The Interchange Settlement: Cards Won
Written by Frank Hayes and Evan SchumanThe major interchange fee settlement deal between Visa, MasterCard and various retailers and other industry players was huge, in that it was the result of the big showdown retailers have awaited for years. Winner: card brands. It’s not hard to judge the winner of such an event, simply look at the statements both sides issued afterwards.
Moments after the settlement was announced on on July 13—by the way, the deal being announced on Friday The 13th was just the first of many bad omens—all of the players had their say. (Here’s a full copy of the settlement.) MasterCard: Everyone involved is “best served by an amicable resolution,” and “We believe that today’s settlements should resolve all issues with the merchant community.” (Note: MasterCard apparently also believes in the Easter Bunny.)
Visa: “We are comfortable with the terms, which we do not anticipate will impact our current guidance.” (From a merchant’s perspective, when Visa is comfortable with a retail settlement, that’s another not especially good sign.)
Now let’s hear from the retail groups and one major chain. Target on Friday (July 20) became the first major chain to react to the settlement and it wasn’t happy: “Target believes the proposed interchange fee settlement is bad for both retailers and consumers. The proposed settlement would perpetuate a broken system, restrict retailers from any future legal action and offer no long-term relief for retailers or consumers. In addition, Target has no interest in surcharging guests who use credit and debit cards in order to allow VISA and MasterCard to continue charging unfair fees. We will continue to explore our options while working toward a solution that represents true reform.”
The National Retail Federation (NRF): “The money is significant, but money is only temporary—it’s here today and spent tomorrow. What we need are changes in the rules that bring about transparency and competition that would be here for years to come. The test will be whether the injunctive relief is meaningful. Unless it is, the card market will stay broken, and neither merchants nor their customers will achieve a long-term benefit. In that case, it would be a missed opportunity.”
The Retail Industry Leaders Association (RILA): “Some merchants have raised concerns with the proposed settlement, including surrendering their right to future legal action against the networks. Additionally, retailers are concerned by the expansion of onerous network rules into emerging mobile technologies that could otherwise revolutionize the point of sale and create meaningful competition in the payments market,” and “the U.S. electronic payments market is broken and it is in desperate need of reform.”
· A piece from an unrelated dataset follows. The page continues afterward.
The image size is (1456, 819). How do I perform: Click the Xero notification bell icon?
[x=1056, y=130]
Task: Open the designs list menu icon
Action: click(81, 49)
The most intense response came from the National Association of Convenience Stores (NACS): “Not only does the proposed settlement fail to introduce competition and transparency into a clearly broken market, it actually provides Visa and MasterCard with the tools to continue to shield swipe fees from market forces. This proposed settlement allows the card companies to continue to dictate the prices banks charge and the rules that constrain the market, including for emerging payment methods, particularly mobile payments. Consumers and merchants ultimately will pay more as a result of this agreement—without any relief in sight. Even the monetary agreement in this proposal is a mirage. Merchants won’t get these funds for years and will have paid more than that through increased swipe fees long before they see those funds.”
It’s hard to read those types of statements—and there were many more—from both sides and not have a pretty good sense of which side was high-fiving when the deal was tentatively done. (Note: The judge has yet to sign off, so it’s not fully done yet.)
But in reviewing the full decision, it’s difficult to get a clear sense of what the Plaintiffs thought they had at this point.